[发明专利]使用纳米粒子辅助信号放大的RNA微芯片检测

说明书

相关申请案的交叉参考

本申请案要求2013年4月4日递交的第61/808,447号美国临时申请案的权益。2013年4月4日递交的第61/808,447号申请案在此以全文引用的方式并入本文中。

序列表的参考

依据37C.F.R.§1.52(e)(5)，以命名为“GSURF_2013_17_PCT_Sequence_Listing.txt”、于2014年4月4日创建并且大小为4,889字节的文本文件形式在2014年4月4日提交的序列表在此以引用的方式并入。

技术领域

所公开的发明一般在核酸检测和分析领域中并且尤其在RNA检测和分析领域中。

背景技术

自然大流行病(例如，西尼罗病毒(WNV)和流感大流行病)(普里普佐娃(Pripuzova)等人,公共科学图书馆·综合(PLoSOne),7,e43246(2012)；惠勒(Wheeler)等人,美国热带医学卫生(AmJTropMedHyg),87,559(2012)；布劳特(Brault),医学昆虫学杂志(JMedEntomol),49,939(2012)；科萨瓦拉珠(Kesavaraju)等人,美国热带医学卫生,87,359(2012))食物中毒爆发(如大肠杆菌(Escherichiacoli)O157：H7)是对人类健康和生命的致命威胁。在护理点快速并且精确检测这些人类病原体为恰当医学治疗和挽救生命所必需。用于传染病快速诊断的病毒和细菌病原体检测是主要医疗挑战。举例来说，需要快速检测出H1N1流感、WNV、炭疽芽胞杆菌(bacillusanthracis)和病原性大肠杆菌以使爆发范围和爆发的致命影响减到最小。基于培养物的方法耗时并且在获得结论之前通常需要2-3天(马彻(March)和拉特曼(Ratnam),临床微生物学杂志(JClinMicrobiol),23,869(1986))。基于抗原-抗体的免疫分析(即，ELISA)无法有效地区别不同病毒株之间的细微差异，虽然其是快速并且稳健的。另一方面，基于核酸的检测方法，如实时聚合酶链反应(PCR)和cDNA阵列(巴斯汀(Bustin),分子内分泌学杂志(JMolEndocrinol),25,169(2000)；卡尔(Call),微生物学评论(CritRevMicrobiol),31,91(2005)；沃拉(Vora)等人,分子和细胞探针(Molecularandcellularprobes),22,294(2008))可以检测单核苷酸差异并且提供较高检测特异性。然而，其未能直接检测RNA，并且需要逆转录(RT)和多个步骤。PCR扩增可能产生归因于缺乏严格的污染控制的假阳性结果。已研发出用于DNA检测的许多其它策略，如基于核酸序列的扩增(赵(Zhao)等人，临床微生物学杂志,47,2067(2009))、质谱分析(李(Li)等人,分析化学(AnalChem),82,3399(2010))以及滚环扩增(穆拉卡米(Murakami)等人,核酸研究(NucleicAcidsRes),40,e22(2012))。

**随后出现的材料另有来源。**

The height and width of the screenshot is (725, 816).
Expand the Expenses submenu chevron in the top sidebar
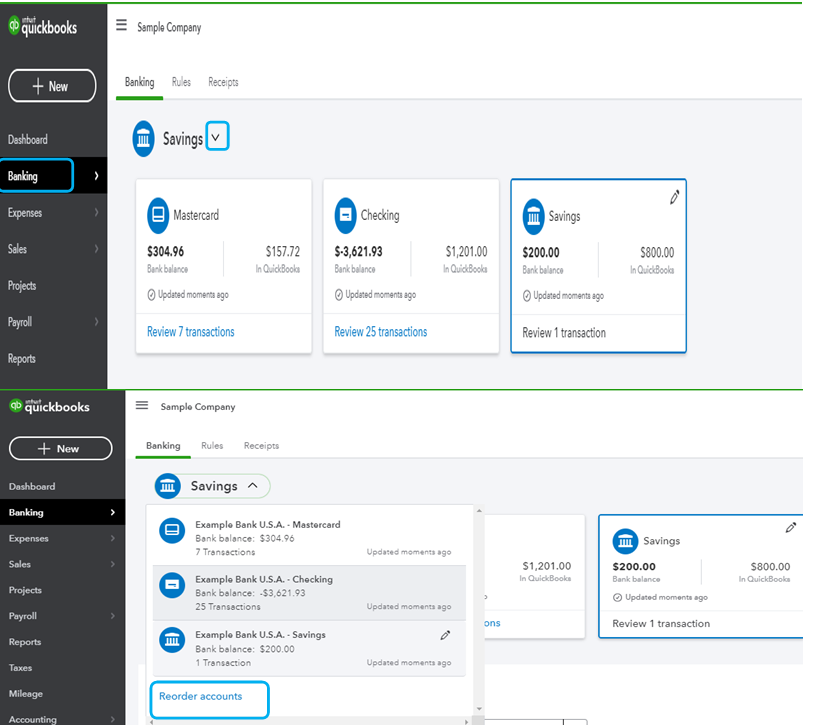96,212
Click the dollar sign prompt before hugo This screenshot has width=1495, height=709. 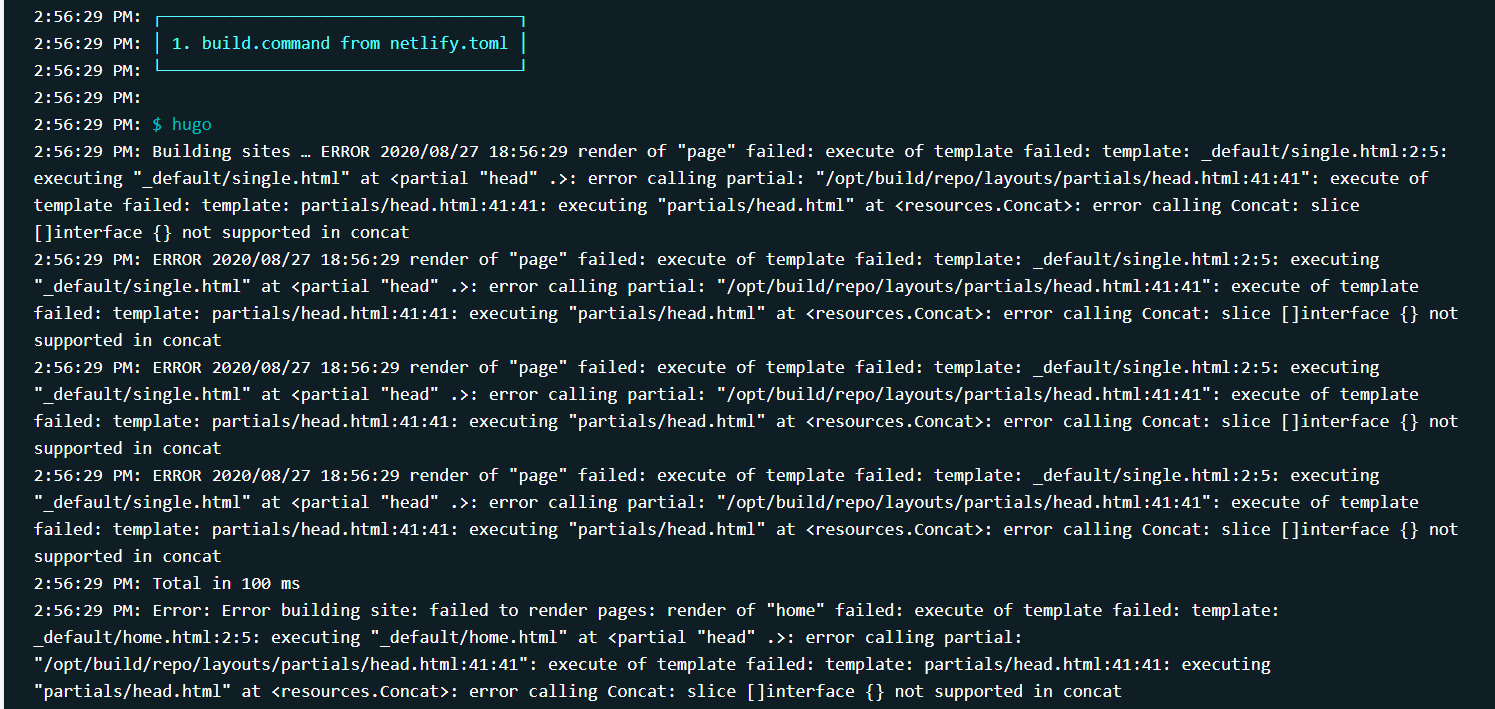157,124
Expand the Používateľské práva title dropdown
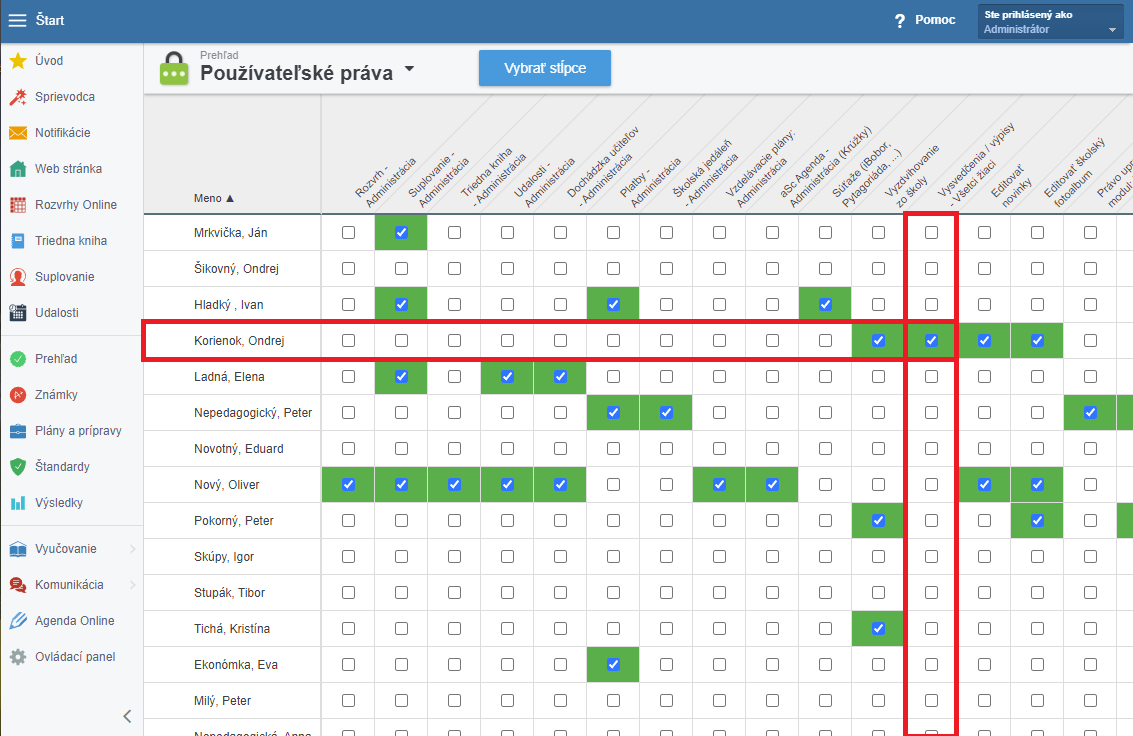This screenshot has width=1133, height=736. pos(409,71)
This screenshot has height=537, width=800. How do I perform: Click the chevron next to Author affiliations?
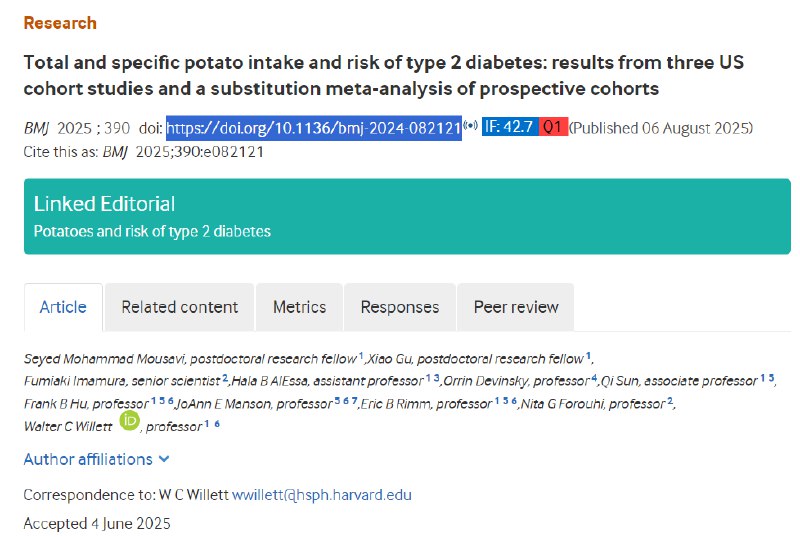tap(164, 459)
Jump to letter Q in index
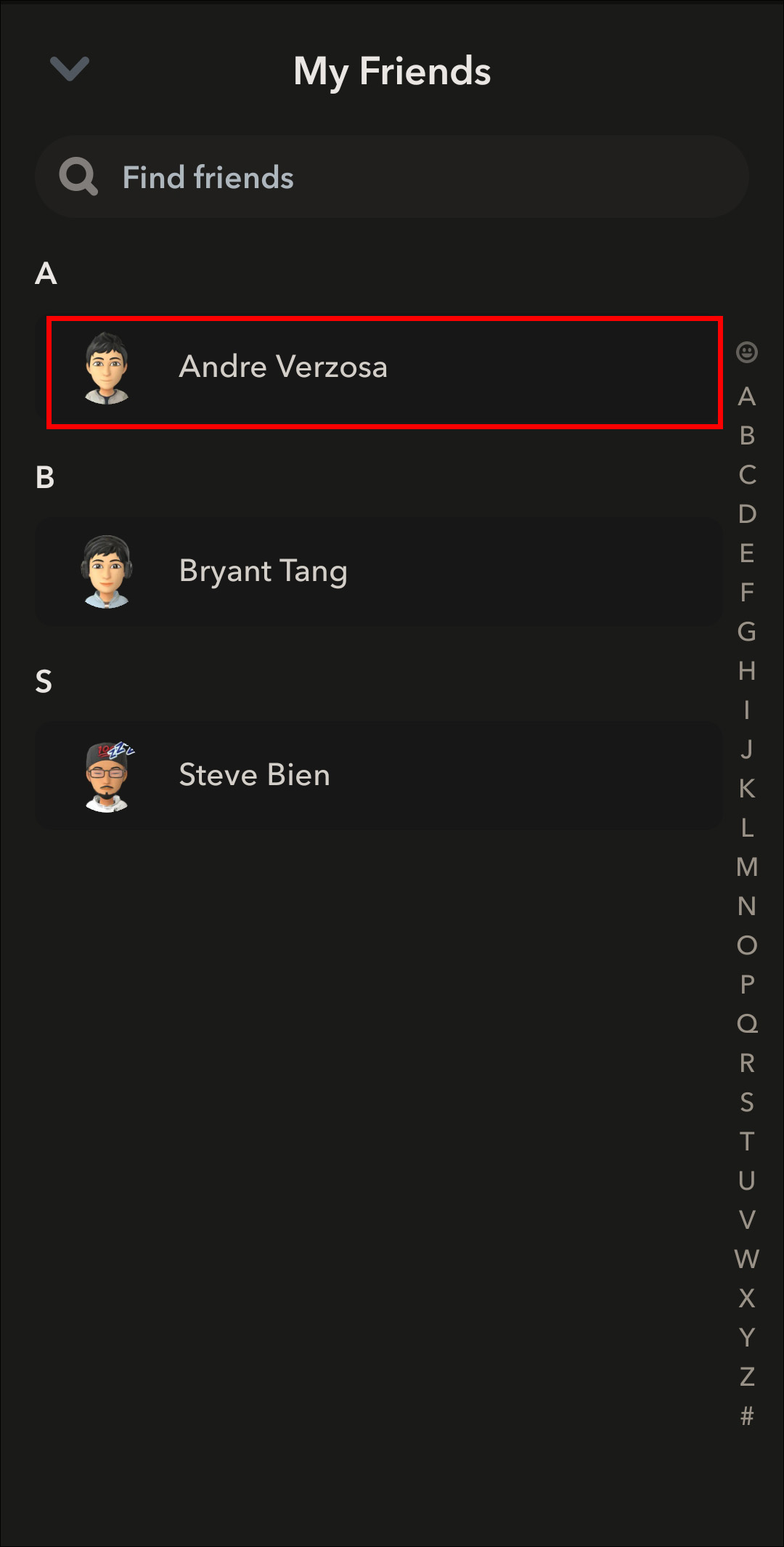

此外，直接RNA检测的现用方法，如诺瑟印迹(Northernblot)、RNA酶保护分析、微RNA谱分析以及直接RNA测序(纳尔逊(Nelson)等人,自然方法(NatMethods),1,155(2004)；桑德林(Sandelin)等人,基因株自然评论(NatRevGenet),8,424(2007)；奥索拉克(Ozsolak),自然(Nature),461,814(2009))是劳动密集型的、耗时、成本高的和/或仪器密集型的。这些途径并不非常适合于快速和精确RNA检测，尤其是护理点诊断和现场应用。最近，已展示基于表面等离子共振(SPR)的多重RNA生物传感器(方(Fang)等人，美国化学会志(JAmChemSoc),128,14044(2006)；李等人,朗缪尔(Langmuir),22,5241(2006))和基于锁核酸(LNA)的微RNA微阵列以及Au-纳米粒子缀合物(卡斯托蒂(Castoldi)等人,RNA,12,913(2006))。然而，RNA样品制备和适宜检测仍是复杂并且耗时的，其是用于护理点病原体和疾病诊断的直接RNA检测方面的主要挑战。

本发明的一个目标是提供用于在不需要核酸扩增的情况下快速并且灵敏检测RNA的方法和组合物。

本发明的另一个目标是提供用于在不需要昂贵和/或操作复杂的设备的情况下容易检测RNA的方法和组合物。